Monsieur le Premier Ministre,
Chers Collègues,

  La décision proclamée de Khadafi de régler le compte des insurgés et d’utiliser massivement la force contre ses propres populations, ne laissait pas d’autre choix que l’intervention, et ceci au nom de la « responsabilité de protéger » qui  correspond, dans le droit des gens, à l’obligation d’assistance à personne en danger dans notre droit pénal. En effet, en septembre 2005, lors du sommet mondial de l’ONU, les Chefs d’États et de gouvernement des États membres de l’ONU ont adopté à l’unanimité un document qui énonce clairement la « responsabilité de protéger » de la communauté internationale, en particulier du Conseil de sécurité, lorsqu’un État se montre incapable ou non désireux de protéger sa population face aux crimes les plus graves : génocide, crimes de guerre, nettoyage ethnique et crimes contre l’humanité.  C’est à chaque État qu’incombe ce devoir de protéger sa population contre ; mais c’est à la communauté internationale, dans le cadre de l’ONU, que revient la responsabilité subsidiaire d’assurer la protection contre ces quatre crimes.

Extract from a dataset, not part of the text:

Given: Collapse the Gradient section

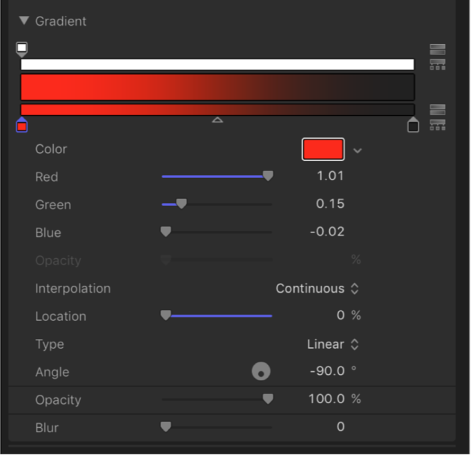Looking at the screenshot, I should click(24, 21).
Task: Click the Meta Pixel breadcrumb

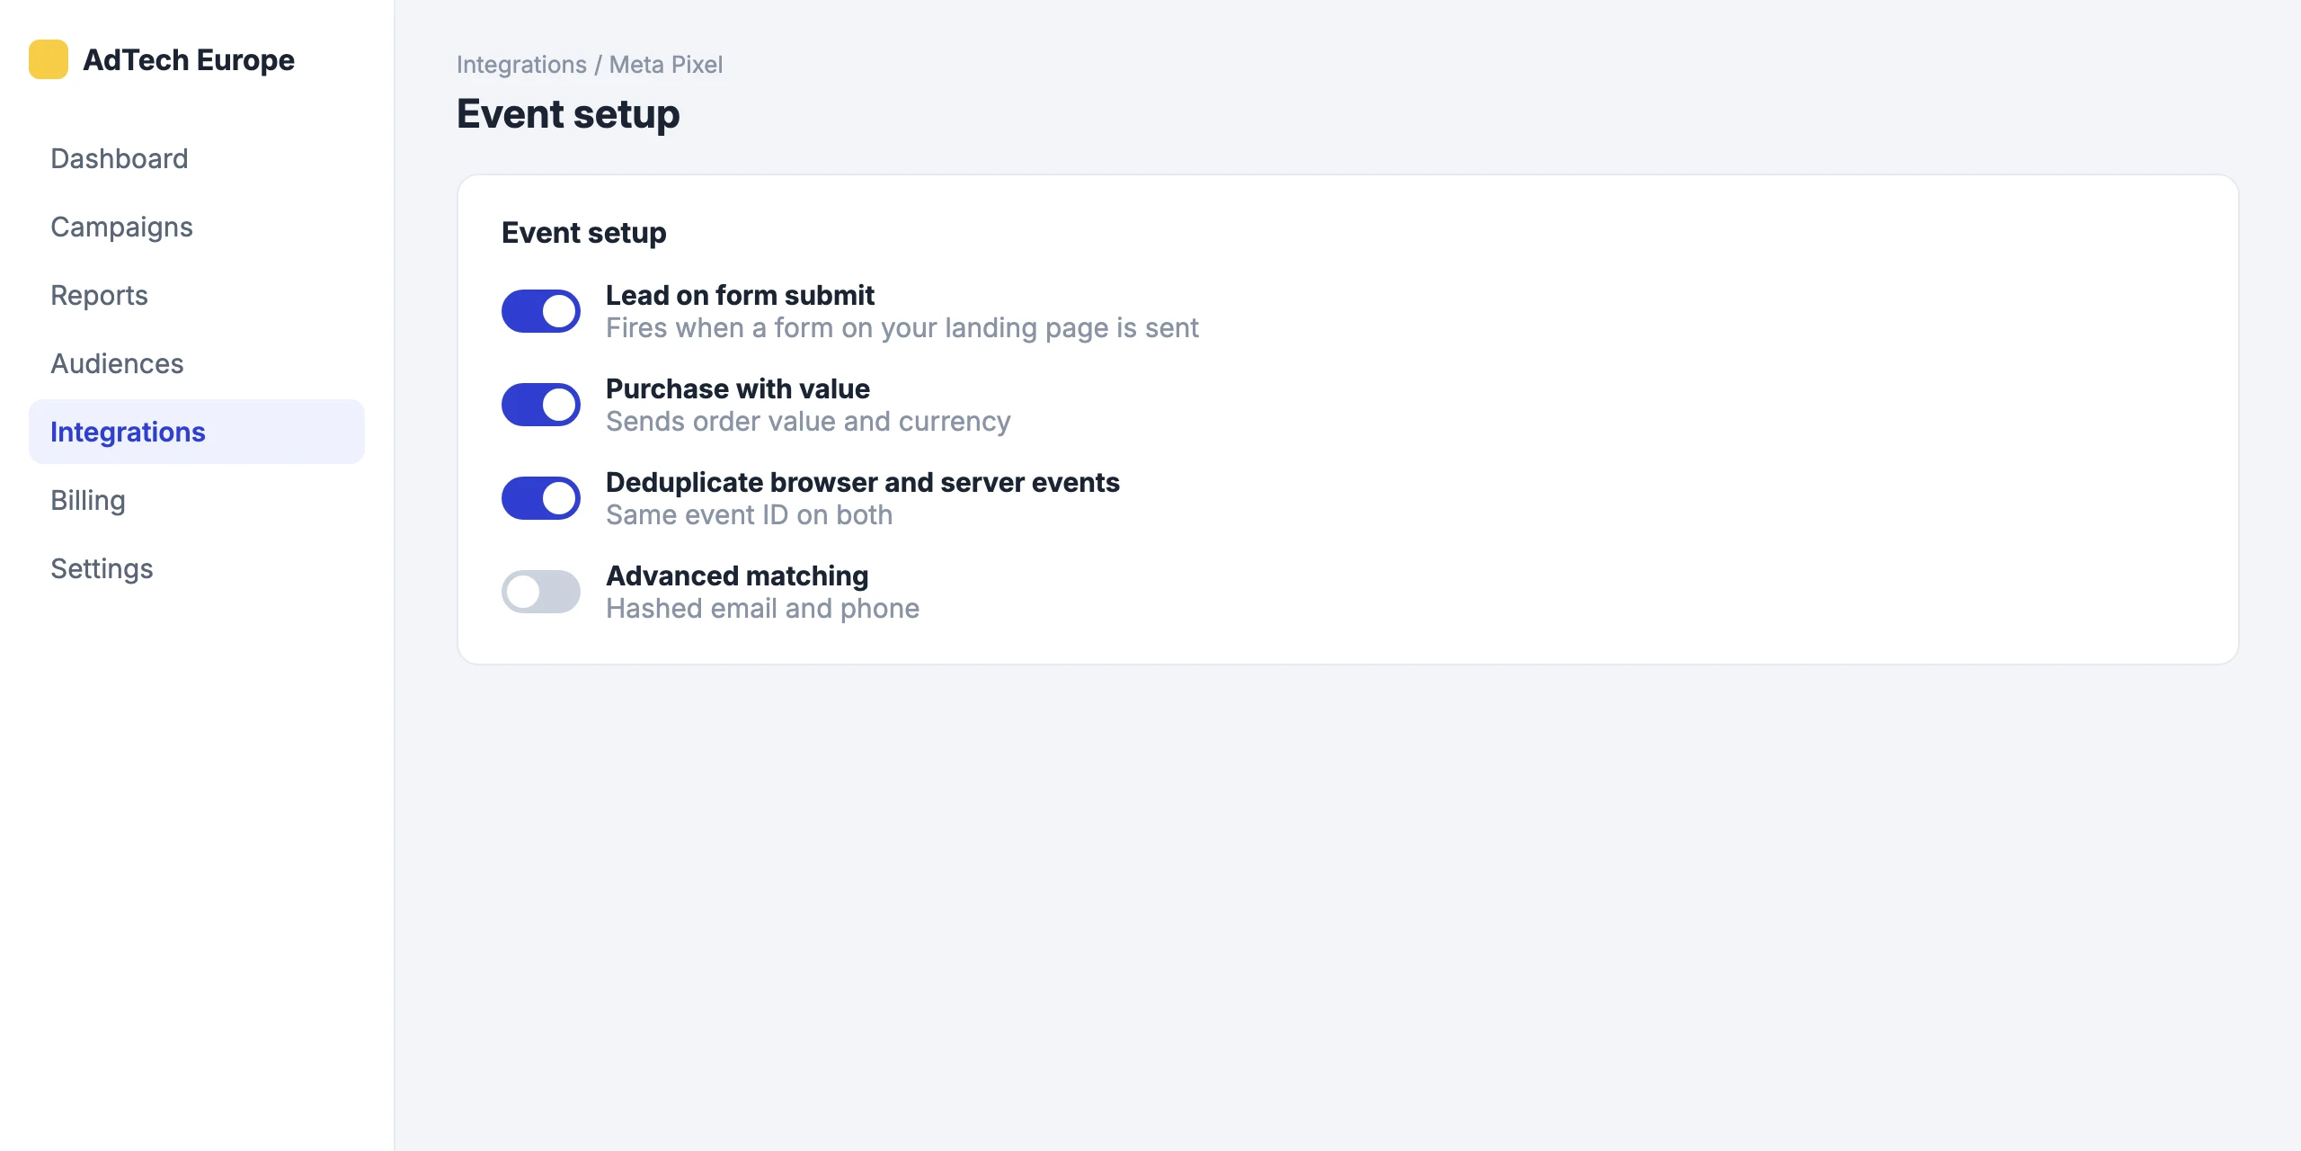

Deuxièmement, la prudence est certes un devoir premier en politique étrangère et le recours à la force est quelque part toujours une mauvaise solution. Nous sommes tous conscients de la complexité du dossier libyen, des divisions du pays, de l’importance de l’enjeu pétrolier, du risque de guerre civile attisée par des intérêts étrangers, de la menace de contagion de l’instabilité à d’autres pays de la région. Tout cela nous met en garde contre le risque d’une intervention armée et de ses conséquences militaires, politiques et économiques immédiates et à moyen terme. Mais la prudence ne peut servir d’alibi à la lâcheté. Quel crédit devrait faire le monde à l’Europe si elle n’agissait qu’à la condition que le risque soit zéro et le succès garanti ?  Comment pourrions nous expliquer et apprendre à nos enfants  « le plus jamais çà », si dans notre arrière-cour, nous laissions un dictateur fou écraser son peuple sous le feu des tanks et de ses bombardiers, sans mobiliser nos propres moyens militaires ?
 A quoi bon alors disposer de forces armées en Europe si nous ne les utilisons pas  dans de tels cas extrêmes, qui plus est dans notre voisinage immédiat. C’est l’autorité morale et la crédibilité stratégique de l’Europe qui se jouaient lundi autour de Benghazi. Nous avons eu raison d’agir.

 La résolution 1973 des Nations-Unies nous en donnait le droit et nous en faisait un devoir. Nous demandons, toutefois, d’avoir des précisions sur les règles d’engagement, et sur la structure de commandement. Et nous rappellerons que notre participation se fait dans le cadre du respect strict de la résolution 1973 : protéger les civils, établir un cessez-le-feu et l’arrêt complet des violences et de toutes les attaques contre les civils.

Troisièmement, nous avons conscience que nous sommes à un moment historique,  chargé de promesses, celui qui a été enclenché par le décès le 4 janvier , de Mohamed Bouazizi, ce jeune marchand ambulant tunisien de fruits et légumes, dix-huit jours après son immolation par le feu qui a fait de lui le premier martyr du printemps arabe. Nous allons devoir nous engager en tant qu’UE dans le soutien à ceux des pays de la région qui s’engagent sérieusement dans la voie des réformes vers le développement et la démocratie.  Il ne suffira, cependant pas  de substituer l’aide financière de l’Europe au parachutage de la démocratie par la force tentée par Georges Bush Jr en Irak, pour transformer les régimes arabes. Soyons sélectifs, guettons le changement de l’intérieur mais aidons à fond le gouvernement qui le premier explorerait ces voies nouvelles. Le volet humanitaire de notre action doit être préparé, notamment en soutenant les organisations internationales habilitées à les aider et les Etats voisins.

Enfin, permettez-moi de vous dire notre fierté, celle du cdH, de voir nos militaires aux côtés de leurs camarades d’autres nationalités, engagés dans cette action. Ils sont des artisans de la paix et du droit.  Qu’ils sachent que nous les suivons eux ainsi que leurs familles avec émotion, confiance et espoir, dans leur mission.